Said to be cold hardy in zones 8 to 10, Hot Lips does reasonably well in our zone 7 since it is protected by close neighbors - A climbing Euonymus on the east fence behind it and an exuberant Lantana on it's west side. In the heat of the summer the sparse flowers are mostly white.

Like all Salvias, the scent keeps most predators such as deer at a distance.

Salvia microphylla Sage Hot Lips
 
Plant Delights Nursery offers them in their online catalog at www.plantdelights.com. The catalog says it "was introduced by Richard Turner of California after the plant was shared with him by his maid, who brought it from her home in Mexico.
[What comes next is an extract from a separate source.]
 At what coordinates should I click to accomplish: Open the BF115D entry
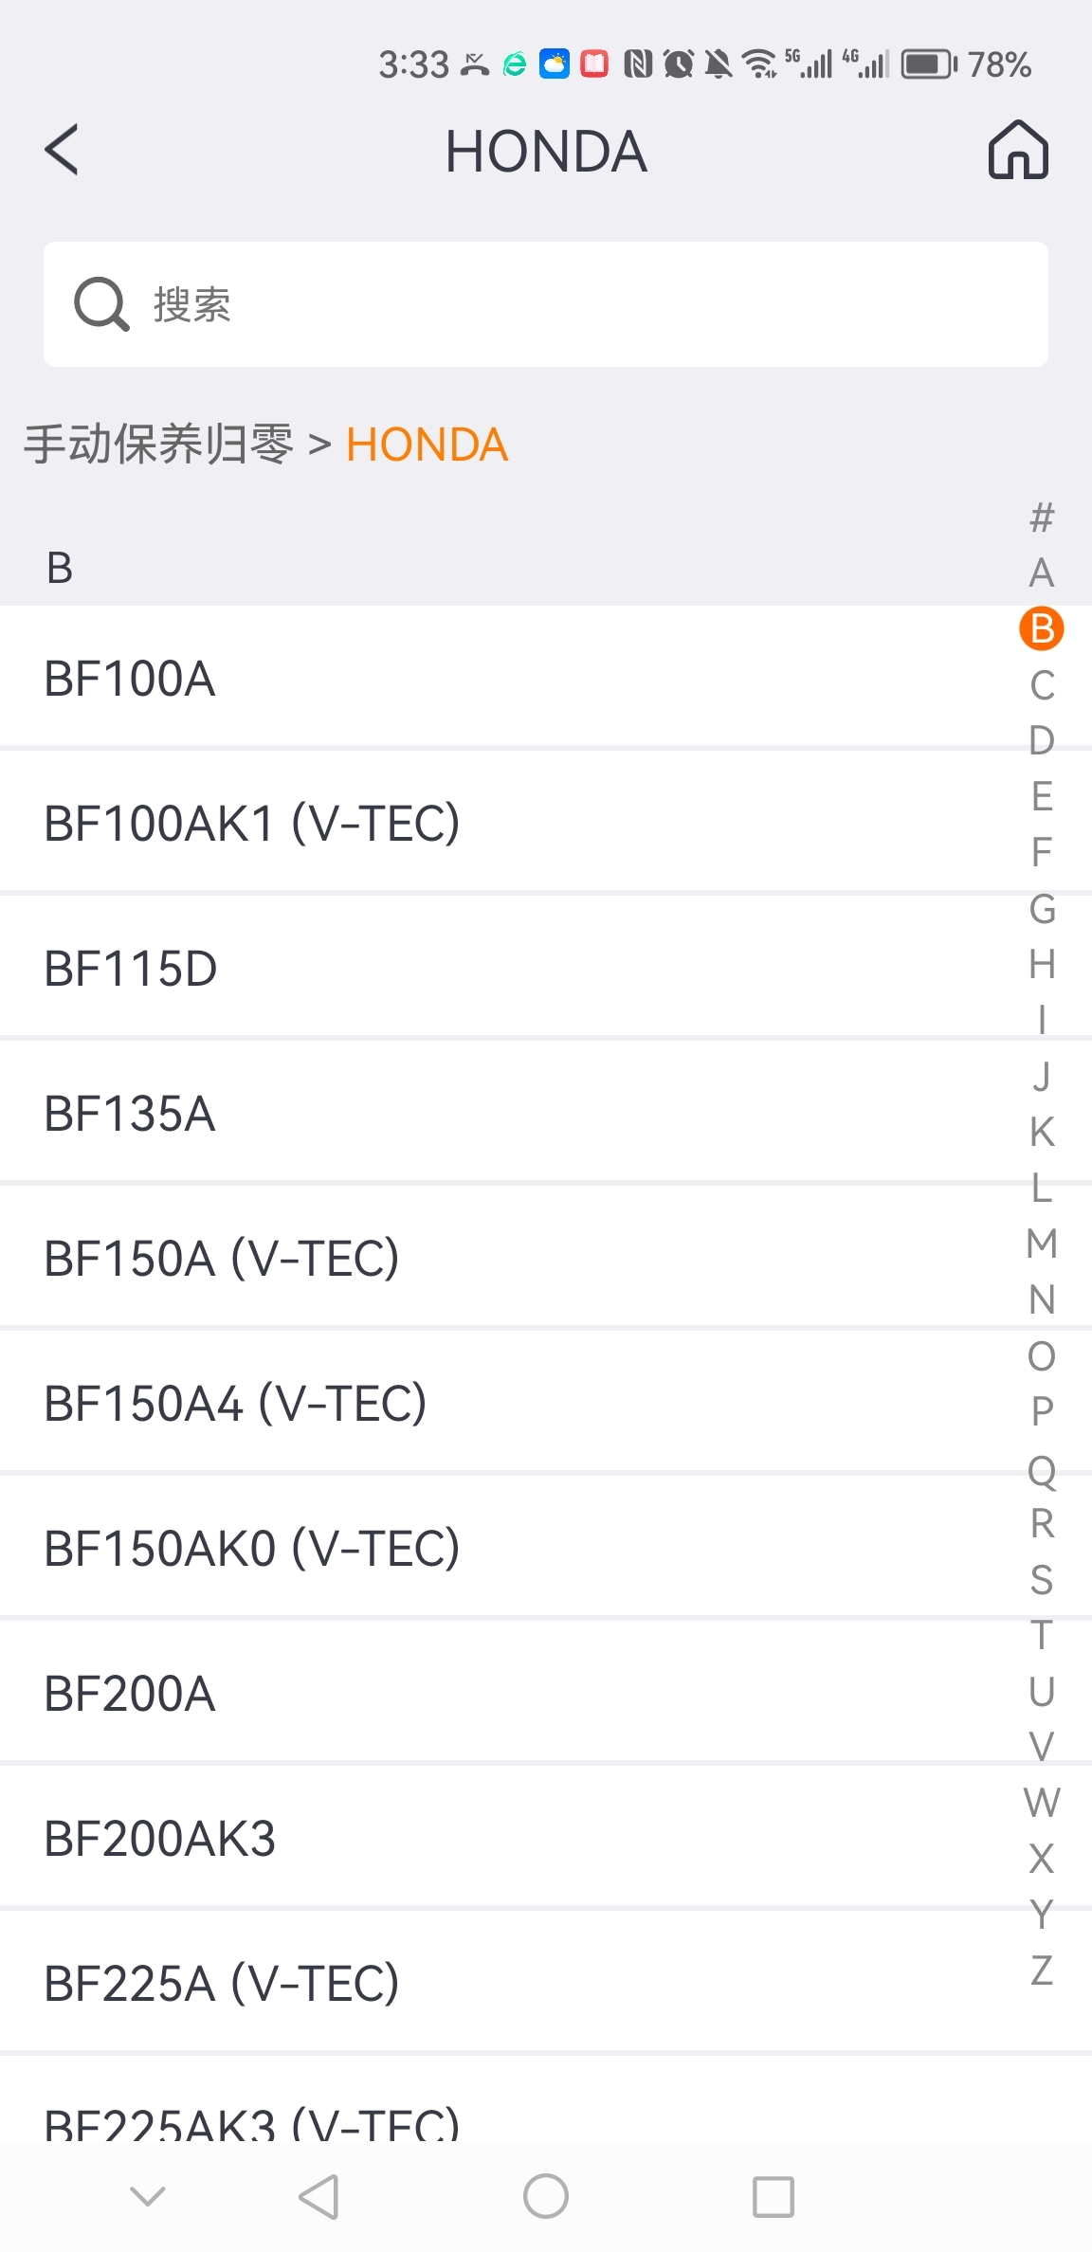tap(546, 968)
The fast-growing, 30" tall x 6' wide clump is adorned with stunning bicolor flowers with red tips and white lips...attractive to hummingbirds. When the nights warm in summer, the new flowers are all red with an occasional solid white one. As fall approaches, the flowers again will be bicolored red and white."
 
Phagat.com says it was developed at the San Francisco Arboretum. Their take on the story of origin is, "Richard Turner, editor of Pacific Horticulture Magazine, threw a house warming party, for which his Mexican maid Alta-Gracia provided flowers from her personal garden, including a certain salvia from Oaxaca, Mexico, which none of Alta-Gracia's boss's horticultural buddies had ever seen before. Overlooking for the moment the abominable cliche of rich honkies with their Latina servants, we may count it lucky her name is reported at all, even without last name."
Phagat recommends a hard prune in late winter in temperate areas such as Washington state.
 
You can propagate Hot Lips like other woody Salvias, by taking cuttings and layering. I have had luck taking cuttings of Salvia Elegans, Pineapple Sage (http://www.mountainvalleygrowers.com/salelegans.htm), to make more plants.
 
Layering is so easy though, maybe I'll do that this year.